DIRECTIONS: Every line of the records that holds the word "each" should be copied out.

RECORDS FOR THE TASK:
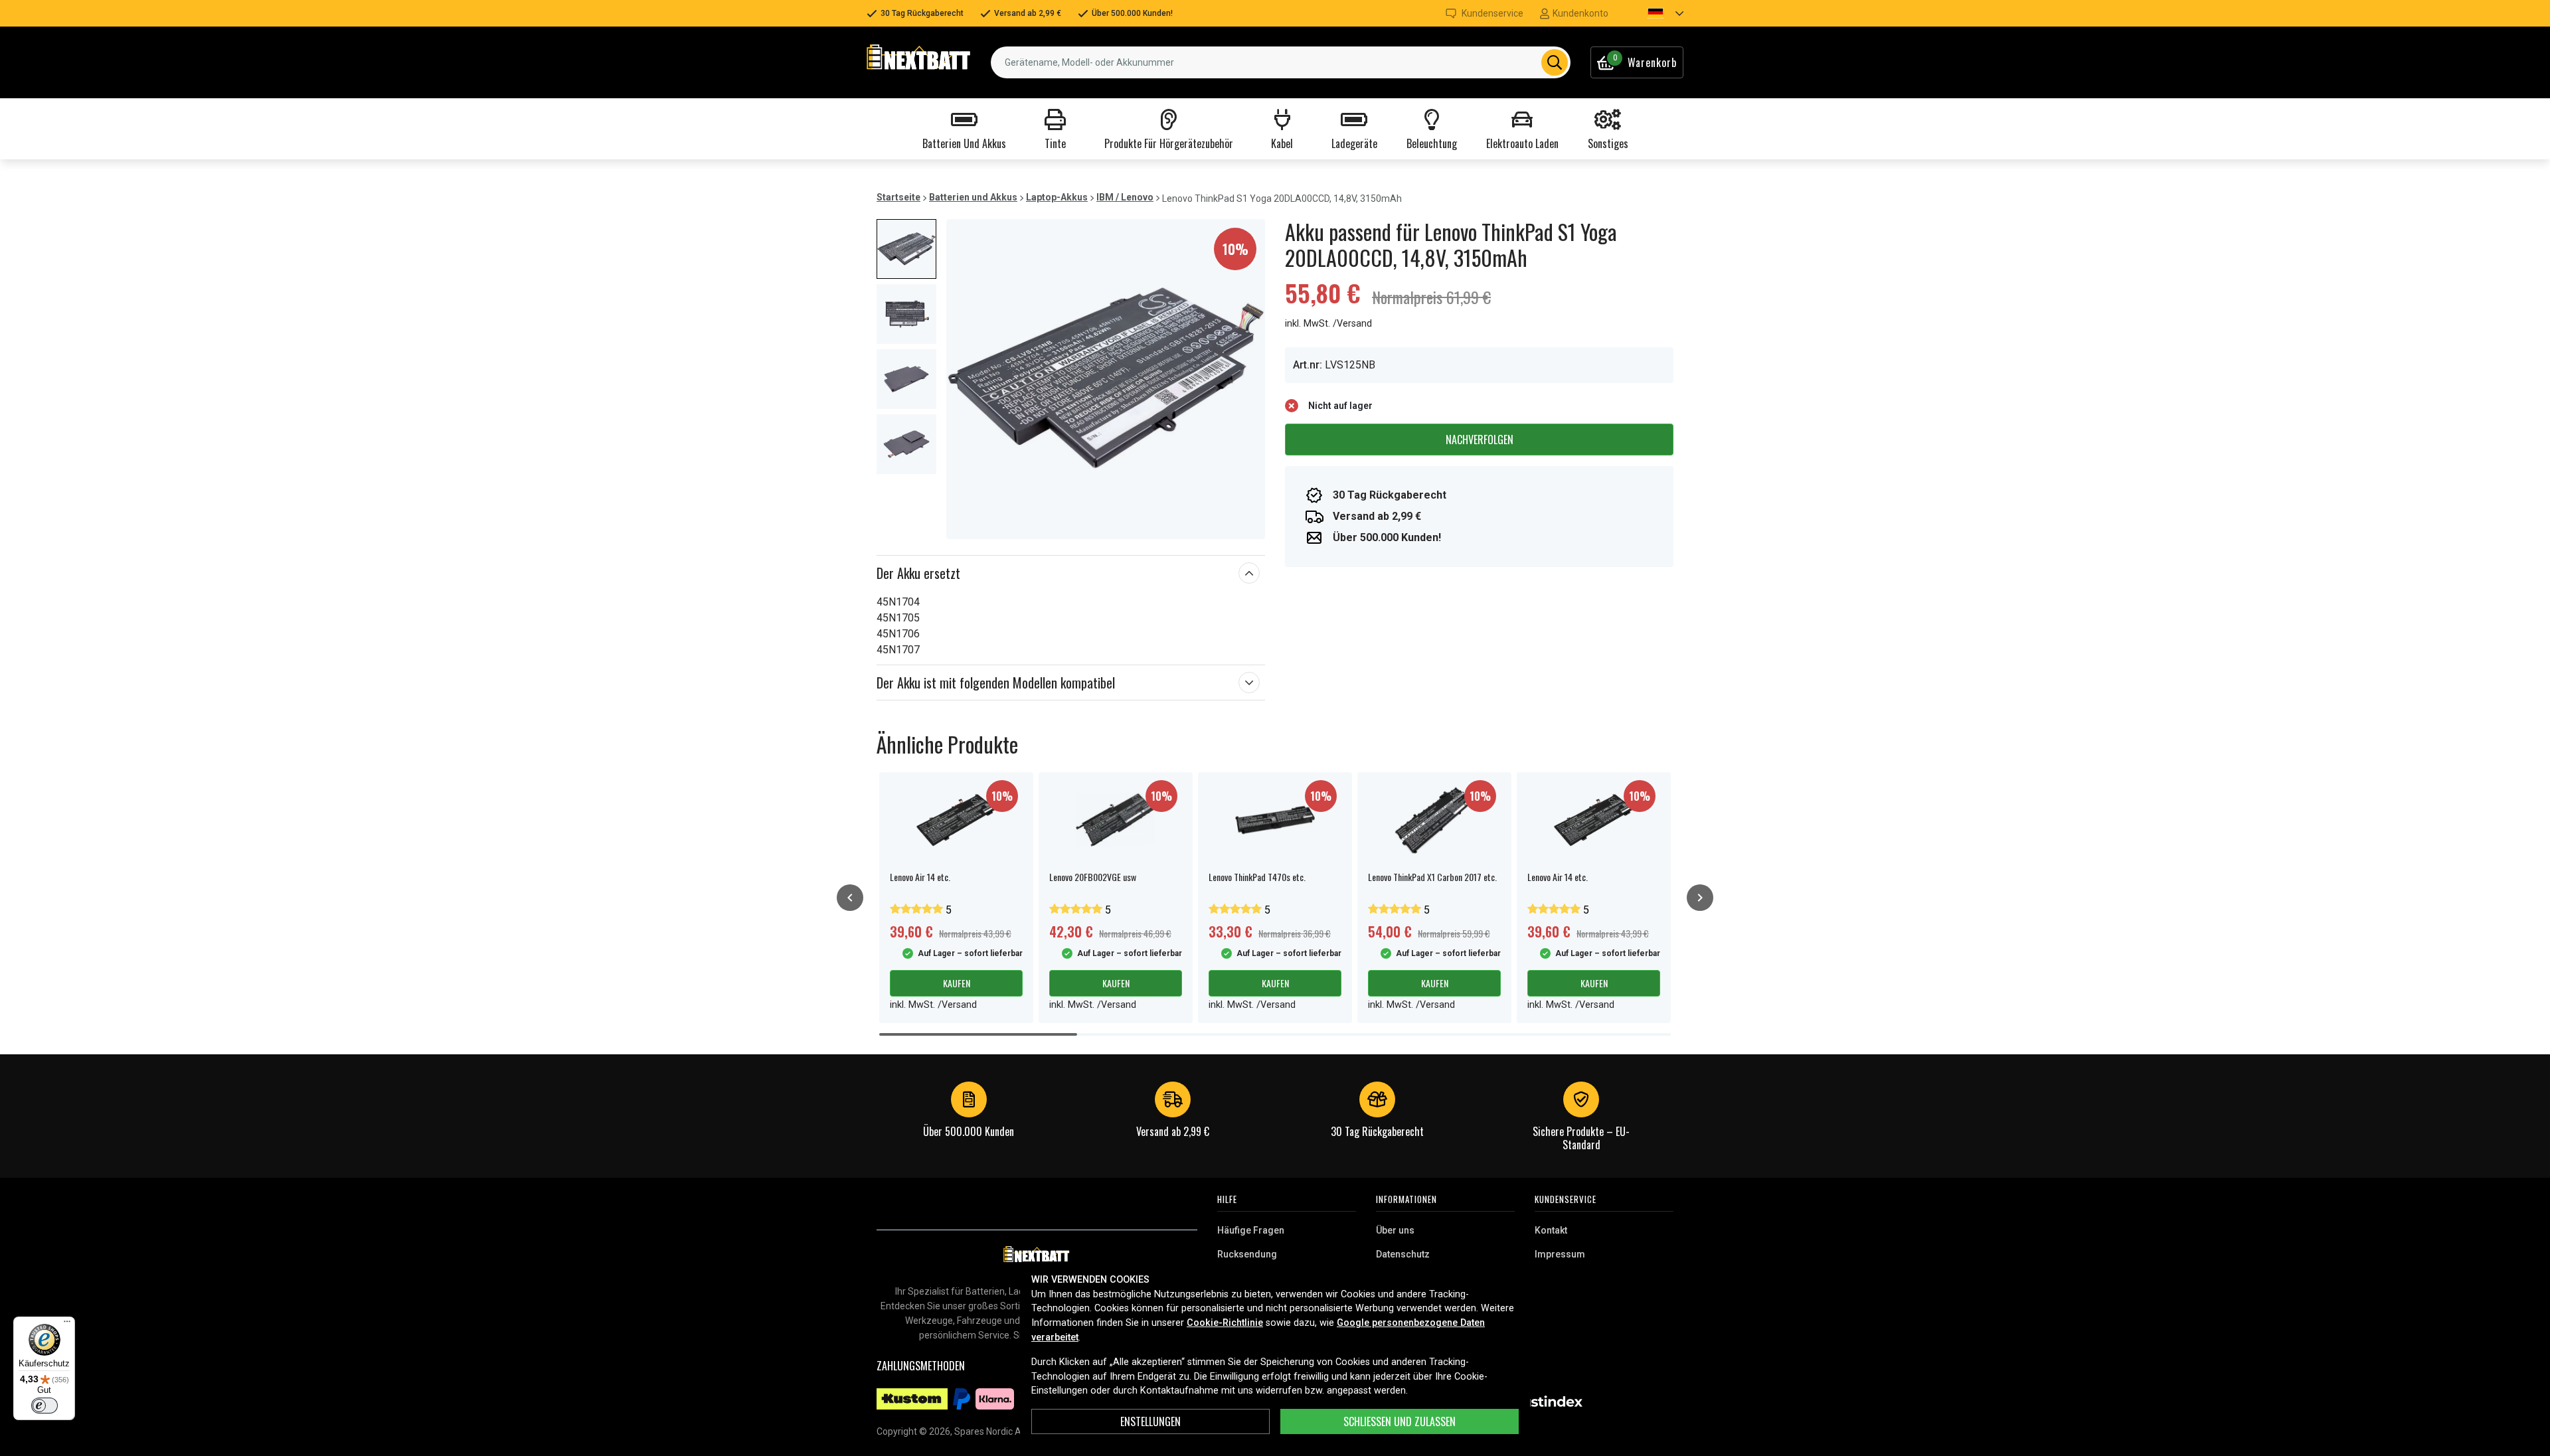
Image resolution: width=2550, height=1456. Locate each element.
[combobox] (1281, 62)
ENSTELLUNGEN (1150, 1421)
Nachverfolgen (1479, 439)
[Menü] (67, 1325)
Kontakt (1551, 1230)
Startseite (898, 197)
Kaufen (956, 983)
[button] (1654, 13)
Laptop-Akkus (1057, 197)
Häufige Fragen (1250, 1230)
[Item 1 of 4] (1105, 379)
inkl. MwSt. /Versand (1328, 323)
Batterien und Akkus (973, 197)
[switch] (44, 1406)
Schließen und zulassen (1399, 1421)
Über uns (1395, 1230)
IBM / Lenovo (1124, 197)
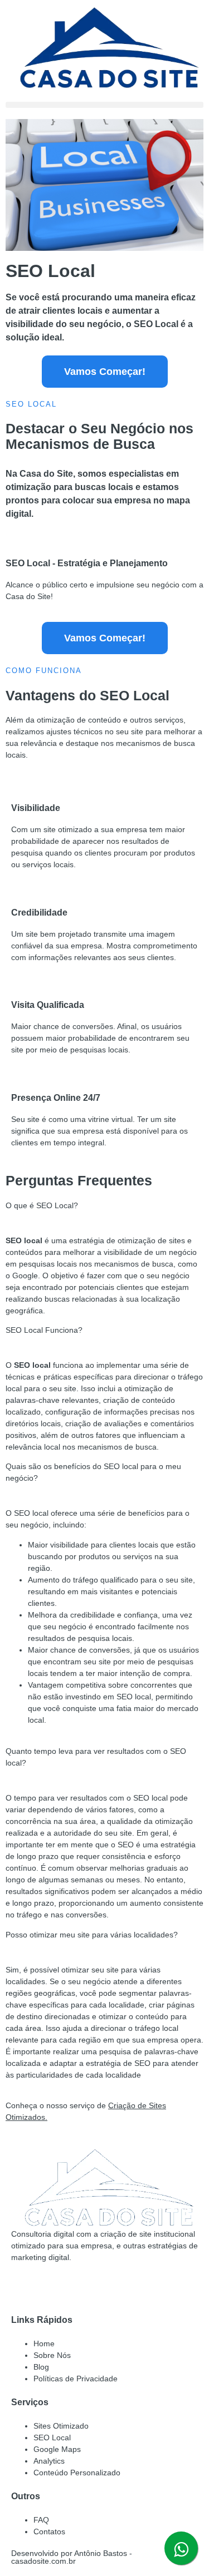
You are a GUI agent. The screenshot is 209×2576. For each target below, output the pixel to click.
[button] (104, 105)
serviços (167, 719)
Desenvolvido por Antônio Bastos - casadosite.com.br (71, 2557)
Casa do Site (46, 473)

TASK SOLUTION:
Image resolution: width=2550, height=1456. Locate each element.
You are a GUI agent. The screenshot is 209×2576. For each target below, output the pixel to click.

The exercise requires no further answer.